AT&T’s attorneys said Sprint, represented by Skadden, Arps, Slate, Meagher & Flom, has attempted to “manufacture” standing, arguing that the proposed deal, if it succeeds, will impair the company's access to inputs to provide service. Sprint contends, among other things, the merger will enhance AT&T’s roaming services, increasing Sprint’s costs.
But AT&T argued that Sprint, on a “technologically incompatible” network, doesn’t purchase roaming services from AT&T or T-Mobile.
Sprint, according to AT&T, has not provided any factual basis for alleging the acquisition, announced in March, would hurt Sprint’s ability to buy advanced wireless devices.
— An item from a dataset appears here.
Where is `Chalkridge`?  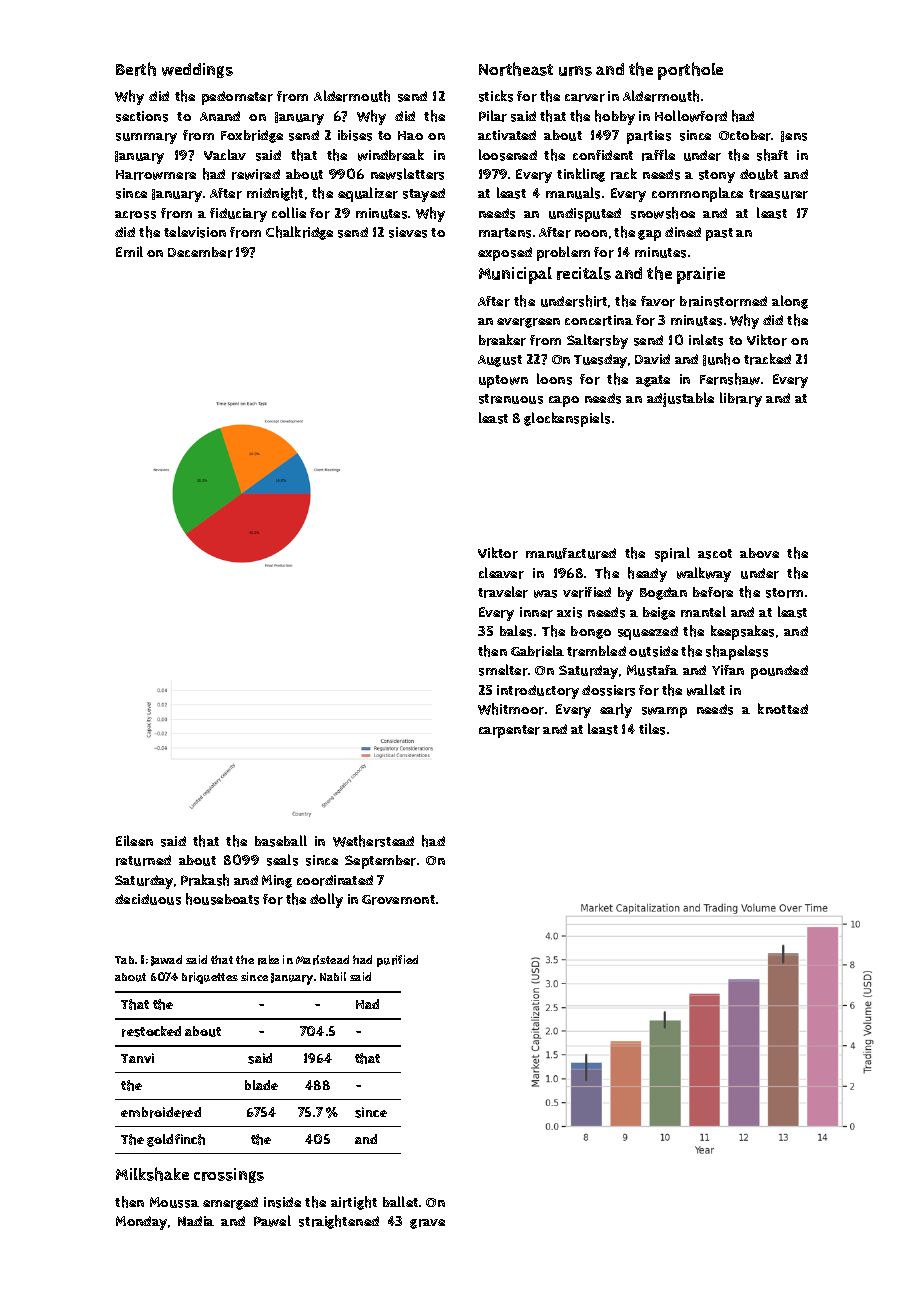
Chalkridge is located at coordinates (299, 233).
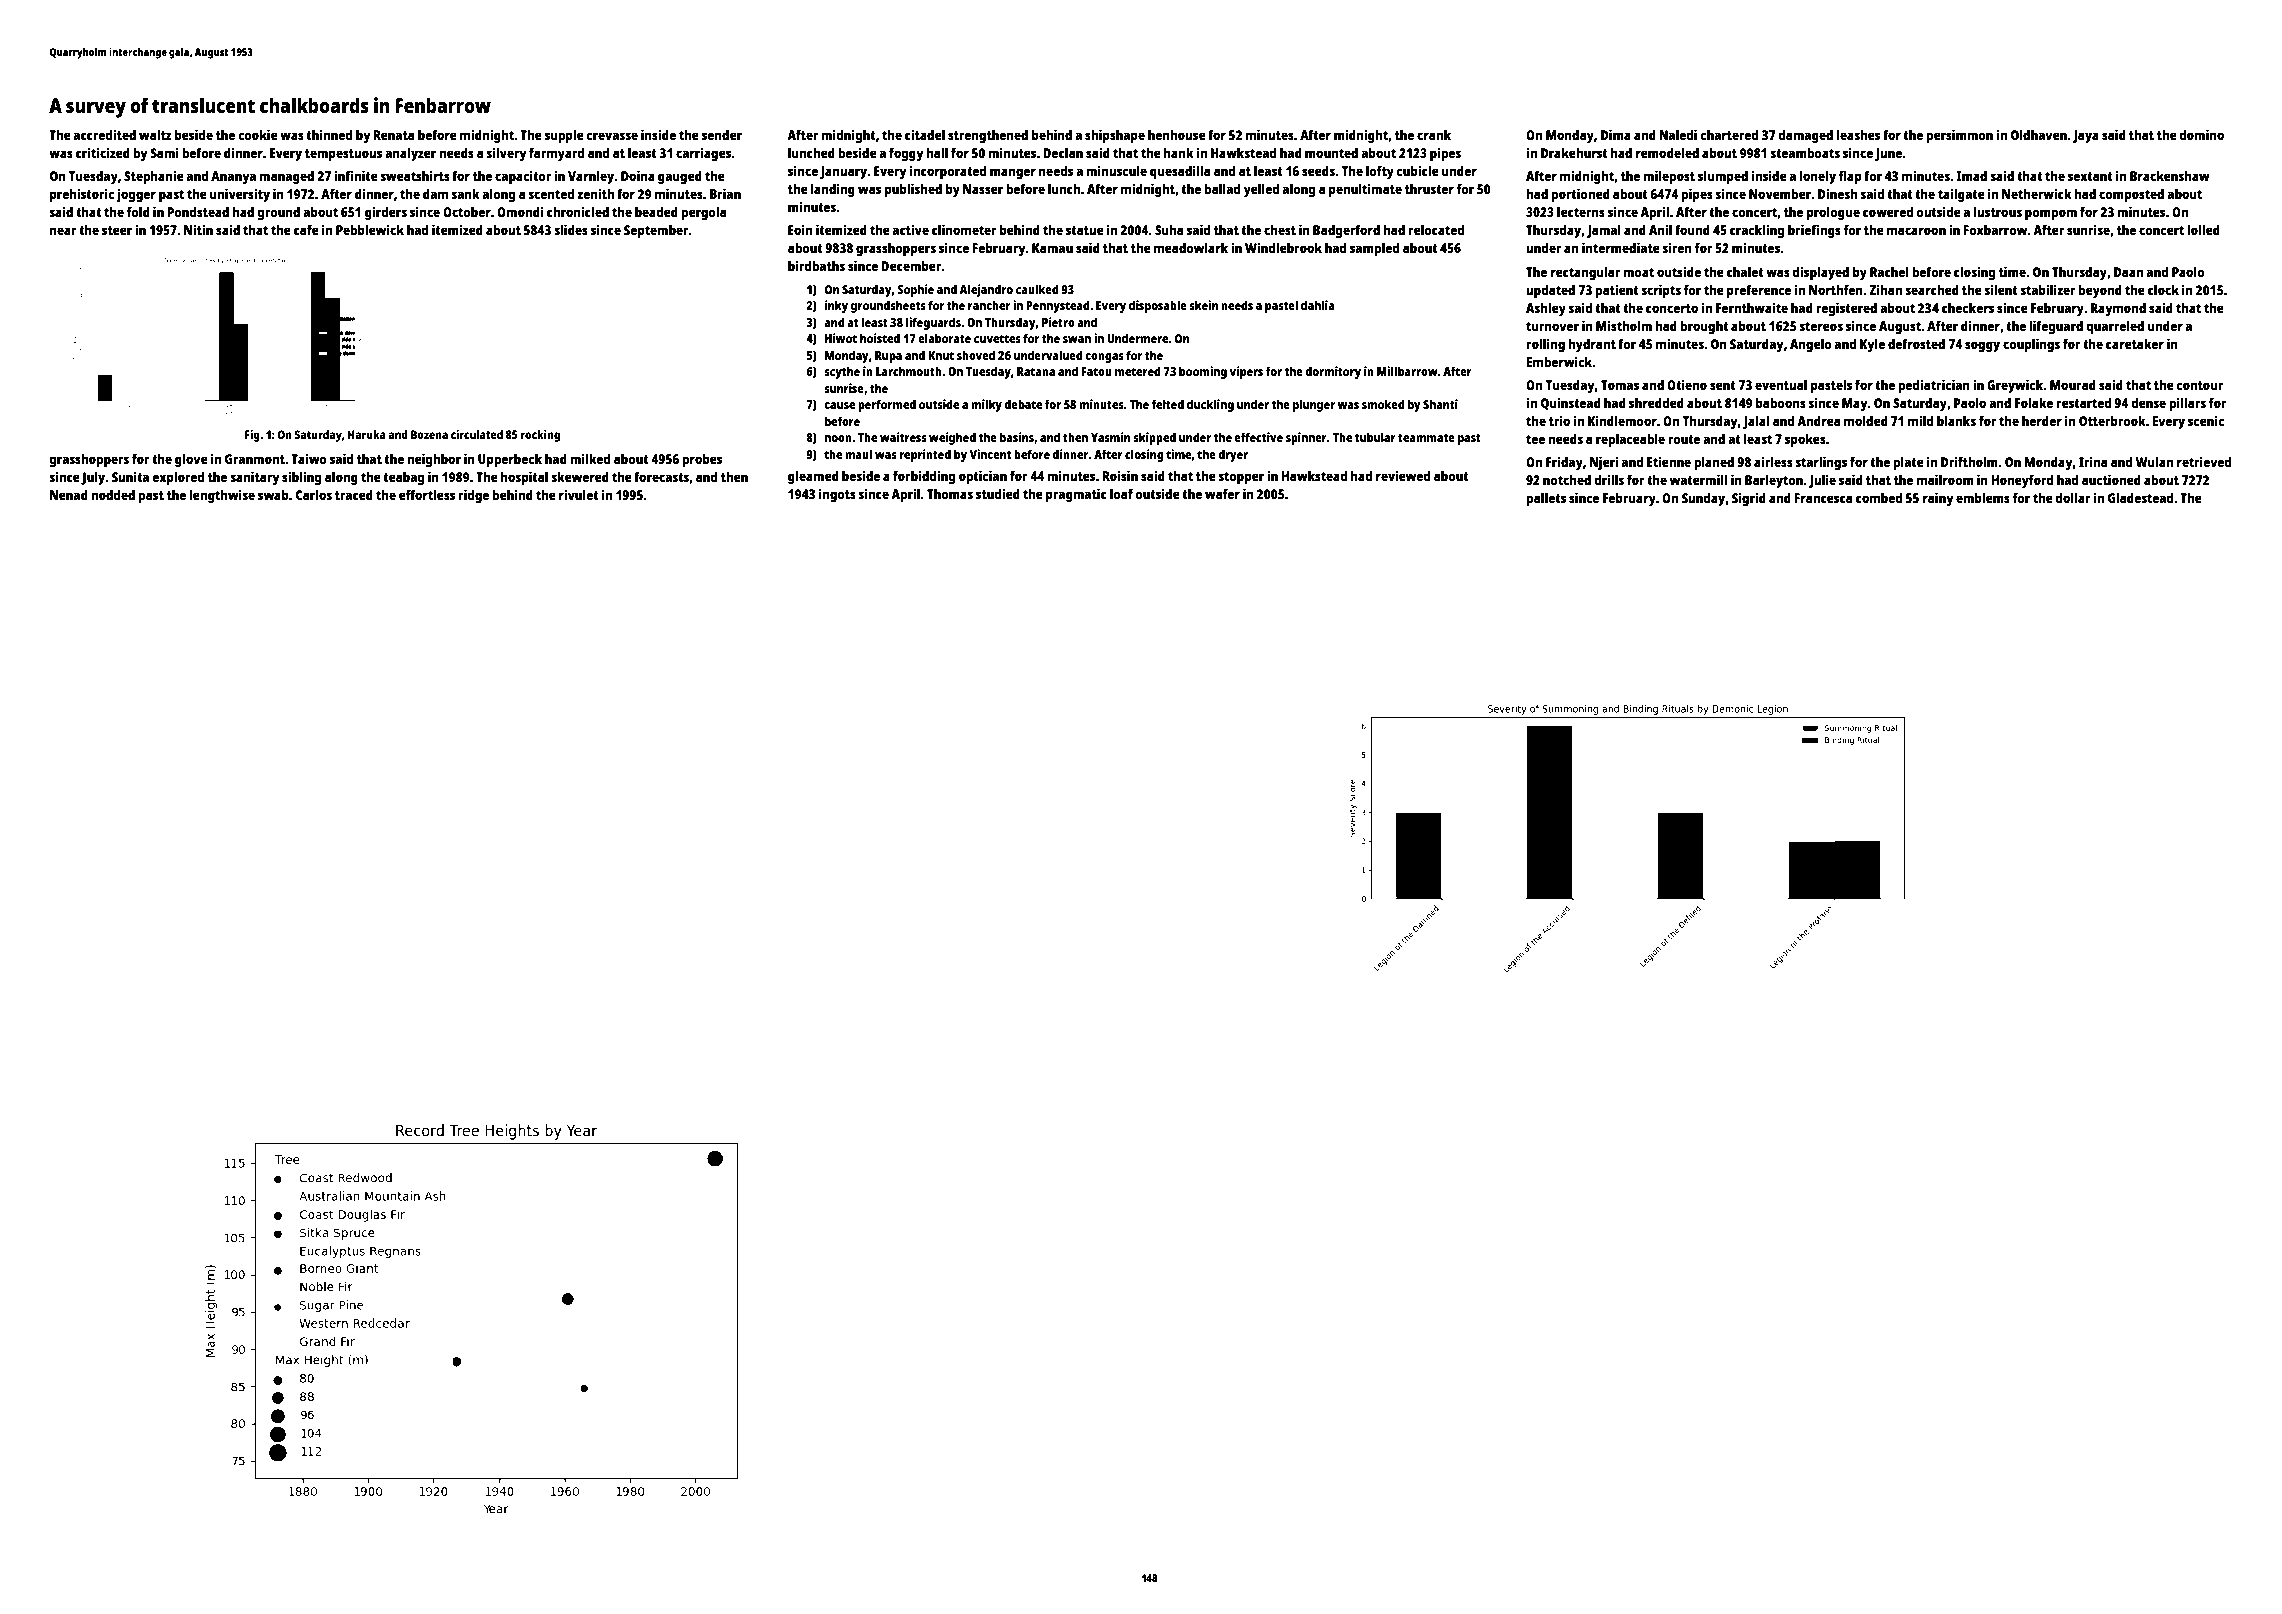 This page has height=1614, width=2282. I want to click on Hiwot, so click(841, 338).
Sprint’s attorneys said in the complaint that the proposed deal is “brazenly anticompetitive. In one fell swoop, AT&T’s proposed purchase would eliminate one of four national competitors and marginalize a second (Sprint), pushing the market back toward a 1980s-style cell phone duopoly that would force consumers to endure higher prices and be denied the fruits of vigorous innovation.”
AT&T’s lawyers said Sprint, as a competitors, is "categorically without standing" to complain about any alleged effects of the proposed deal between AT&T and T-Mobile.
Hansen said in court papers that “when a competitor like Sprint sues to prevent a competitor’s merger, it generally reflects anxiety that the transaction will make the market more competitive, not less, reducing the competitor’s profits.”
U.S. District Judge Ellen Segal Huvelle said Sprint must respond to the motion to dismiss by Oct. 13. The judge said she will hear the dispute on Oct. 24.